Find each line below where the word "computer" occurs, and copy it.

DATA EXTRACTS START

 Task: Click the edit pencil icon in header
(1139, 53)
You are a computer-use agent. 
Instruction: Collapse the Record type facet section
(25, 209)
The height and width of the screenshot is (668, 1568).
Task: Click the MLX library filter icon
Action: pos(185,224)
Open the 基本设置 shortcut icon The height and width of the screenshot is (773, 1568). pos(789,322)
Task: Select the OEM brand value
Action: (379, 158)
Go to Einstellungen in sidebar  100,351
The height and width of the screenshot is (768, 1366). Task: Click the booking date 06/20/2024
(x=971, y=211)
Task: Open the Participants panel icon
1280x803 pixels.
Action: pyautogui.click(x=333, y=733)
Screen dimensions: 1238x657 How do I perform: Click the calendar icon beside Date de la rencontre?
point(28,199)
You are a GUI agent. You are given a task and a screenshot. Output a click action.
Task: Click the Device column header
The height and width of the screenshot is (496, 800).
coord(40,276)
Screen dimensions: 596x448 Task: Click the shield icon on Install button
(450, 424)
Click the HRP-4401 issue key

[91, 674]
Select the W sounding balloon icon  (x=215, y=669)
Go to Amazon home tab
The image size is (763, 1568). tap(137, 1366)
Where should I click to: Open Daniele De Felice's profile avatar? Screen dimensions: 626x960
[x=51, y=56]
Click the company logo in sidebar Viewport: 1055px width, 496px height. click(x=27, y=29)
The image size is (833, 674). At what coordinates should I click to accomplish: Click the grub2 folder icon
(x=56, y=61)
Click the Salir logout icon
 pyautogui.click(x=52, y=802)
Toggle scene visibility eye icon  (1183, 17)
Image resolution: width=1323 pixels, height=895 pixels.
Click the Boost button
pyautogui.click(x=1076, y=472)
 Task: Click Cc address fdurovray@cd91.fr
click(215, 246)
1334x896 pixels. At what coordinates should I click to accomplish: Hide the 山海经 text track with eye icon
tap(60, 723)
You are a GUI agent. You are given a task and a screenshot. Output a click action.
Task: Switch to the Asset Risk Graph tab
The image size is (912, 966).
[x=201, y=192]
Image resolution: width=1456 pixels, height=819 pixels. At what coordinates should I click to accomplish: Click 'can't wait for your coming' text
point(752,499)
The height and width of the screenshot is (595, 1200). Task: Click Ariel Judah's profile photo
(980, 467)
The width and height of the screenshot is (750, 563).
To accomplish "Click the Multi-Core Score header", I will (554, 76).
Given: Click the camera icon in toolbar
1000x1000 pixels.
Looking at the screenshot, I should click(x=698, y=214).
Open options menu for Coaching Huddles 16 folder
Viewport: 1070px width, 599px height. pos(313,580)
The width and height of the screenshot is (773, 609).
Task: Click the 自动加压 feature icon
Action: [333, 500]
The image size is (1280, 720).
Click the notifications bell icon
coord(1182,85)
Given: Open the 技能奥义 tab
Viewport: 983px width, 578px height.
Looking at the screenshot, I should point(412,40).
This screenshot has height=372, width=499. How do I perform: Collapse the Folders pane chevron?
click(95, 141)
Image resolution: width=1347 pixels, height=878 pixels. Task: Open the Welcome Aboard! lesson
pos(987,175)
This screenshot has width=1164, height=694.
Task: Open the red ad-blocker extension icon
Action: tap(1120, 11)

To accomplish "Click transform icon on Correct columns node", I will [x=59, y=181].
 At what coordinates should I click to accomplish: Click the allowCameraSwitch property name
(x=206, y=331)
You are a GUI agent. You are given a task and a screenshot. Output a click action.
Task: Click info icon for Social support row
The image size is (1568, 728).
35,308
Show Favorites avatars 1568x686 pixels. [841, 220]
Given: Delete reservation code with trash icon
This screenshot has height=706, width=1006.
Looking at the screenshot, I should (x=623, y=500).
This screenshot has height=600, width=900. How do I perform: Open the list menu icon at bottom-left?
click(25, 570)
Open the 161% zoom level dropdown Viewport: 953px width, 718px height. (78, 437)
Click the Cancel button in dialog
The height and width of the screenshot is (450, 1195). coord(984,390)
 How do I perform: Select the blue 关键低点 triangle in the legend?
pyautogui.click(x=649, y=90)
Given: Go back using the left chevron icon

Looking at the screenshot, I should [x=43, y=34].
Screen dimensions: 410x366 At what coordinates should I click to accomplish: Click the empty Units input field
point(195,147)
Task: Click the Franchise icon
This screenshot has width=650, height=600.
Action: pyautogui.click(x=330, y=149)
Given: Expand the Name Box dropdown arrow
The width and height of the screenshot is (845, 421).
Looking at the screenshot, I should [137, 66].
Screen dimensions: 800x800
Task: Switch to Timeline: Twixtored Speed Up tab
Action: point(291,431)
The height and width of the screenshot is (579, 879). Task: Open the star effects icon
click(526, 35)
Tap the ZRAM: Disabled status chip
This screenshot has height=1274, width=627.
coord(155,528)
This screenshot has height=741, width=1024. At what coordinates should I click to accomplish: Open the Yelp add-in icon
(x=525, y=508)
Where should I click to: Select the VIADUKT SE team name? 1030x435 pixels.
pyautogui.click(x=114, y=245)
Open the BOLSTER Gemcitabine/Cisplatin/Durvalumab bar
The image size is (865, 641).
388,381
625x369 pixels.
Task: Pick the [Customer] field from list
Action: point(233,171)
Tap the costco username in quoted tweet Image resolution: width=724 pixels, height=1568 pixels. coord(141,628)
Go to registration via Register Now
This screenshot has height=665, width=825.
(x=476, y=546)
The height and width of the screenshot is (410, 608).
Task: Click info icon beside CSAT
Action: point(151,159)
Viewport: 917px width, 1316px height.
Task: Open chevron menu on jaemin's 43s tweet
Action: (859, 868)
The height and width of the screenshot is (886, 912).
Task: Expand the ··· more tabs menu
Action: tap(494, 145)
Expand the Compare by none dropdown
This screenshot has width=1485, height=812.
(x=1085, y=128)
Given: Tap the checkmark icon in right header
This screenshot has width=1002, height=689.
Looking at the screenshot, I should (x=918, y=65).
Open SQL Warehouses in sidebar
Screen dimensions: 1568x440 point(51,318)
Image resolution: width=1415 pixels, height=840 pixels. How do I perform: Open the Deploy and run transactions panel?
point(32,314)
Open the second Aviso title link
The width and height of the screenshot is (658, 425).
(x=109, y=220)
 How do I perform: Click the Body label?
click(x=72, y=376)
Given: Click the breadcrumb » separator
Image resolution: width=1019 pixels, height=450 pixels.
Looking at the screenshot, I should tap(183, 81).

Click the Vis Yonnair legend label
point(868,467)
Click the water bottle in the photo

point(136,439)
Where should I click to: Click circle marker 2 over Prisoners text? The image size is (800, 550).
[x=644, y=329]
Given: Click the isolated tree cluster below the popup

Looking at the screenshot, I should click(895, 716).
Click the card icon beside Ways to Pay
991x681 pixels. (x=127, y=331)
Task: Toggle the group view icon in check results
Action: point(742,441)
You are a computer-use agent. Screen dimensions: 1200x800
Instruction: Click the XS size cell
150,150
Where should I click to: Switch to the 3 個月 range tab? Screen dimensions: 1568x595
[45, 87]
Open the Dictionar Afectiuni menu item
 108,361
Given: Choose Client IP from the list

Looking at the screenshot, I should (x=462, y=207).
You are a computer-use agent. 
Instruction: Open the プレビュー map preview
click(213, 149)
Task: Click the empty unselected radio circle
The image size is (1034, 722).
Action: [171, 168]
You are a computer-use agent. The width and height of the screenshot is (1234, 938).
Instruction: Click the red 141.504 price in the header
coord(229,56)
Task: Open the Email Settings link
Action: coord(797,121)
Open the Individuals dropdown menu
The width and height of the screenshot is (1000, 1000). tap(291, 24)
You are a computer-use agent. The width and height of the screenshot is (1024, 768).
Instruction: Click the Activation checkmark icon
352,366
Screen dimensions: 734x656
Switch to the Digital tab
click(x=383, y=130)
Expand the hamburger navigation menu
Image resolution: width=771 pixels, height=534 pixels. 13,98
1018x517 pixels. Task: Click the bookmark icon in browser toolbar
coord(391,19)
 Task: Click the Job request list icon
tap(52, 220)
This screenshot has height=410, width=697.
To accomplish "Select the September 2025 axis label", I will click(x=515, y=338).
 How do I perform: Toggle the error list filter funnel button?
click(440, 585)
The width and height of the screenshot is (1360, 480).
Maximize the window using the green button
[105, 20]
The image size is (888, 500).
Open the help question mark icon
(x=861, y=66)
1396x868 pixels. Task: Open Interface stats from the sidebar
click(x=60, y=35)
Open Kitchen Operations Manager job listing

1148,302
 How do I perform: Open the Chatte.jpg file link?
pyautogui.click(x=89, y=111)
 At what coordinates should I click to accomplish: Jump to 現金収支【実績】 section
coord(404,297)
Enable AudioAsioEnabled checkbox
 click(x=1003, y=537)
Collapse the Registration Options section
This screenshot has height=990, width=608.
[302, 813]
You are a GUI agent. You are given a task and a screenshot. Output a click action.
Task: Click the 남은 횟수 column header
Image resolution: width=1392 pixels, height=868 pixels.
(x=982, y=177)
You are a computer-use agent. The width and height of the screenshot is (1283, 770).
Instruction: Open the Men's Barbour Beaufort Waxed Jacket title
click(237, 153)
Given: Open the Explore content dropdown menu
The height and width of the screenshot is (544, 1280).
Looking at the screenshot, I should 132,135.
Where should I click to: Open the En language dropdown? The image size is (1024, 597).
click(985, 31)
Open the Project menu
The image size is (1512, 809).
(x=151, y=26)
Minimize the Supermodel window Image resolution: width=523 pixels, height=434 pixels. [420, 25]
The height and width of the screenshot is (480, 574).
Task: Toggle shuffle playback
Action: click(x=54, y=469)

DATA EXTRACTS END

### RESULT FOR THIS TASK
You are a computer-use agent. 
You are a computer-use agent. Screen dimensions: 1200x800
You are a computer-use agent. 
You are a computer-use agent. The width and height of the screenshot is (1234, 938).
You are a computer-use agent. The width and height of the screenshot is (1024, 768).
You are a computer-use agent. The width and height of the screenshot is (1283, 770).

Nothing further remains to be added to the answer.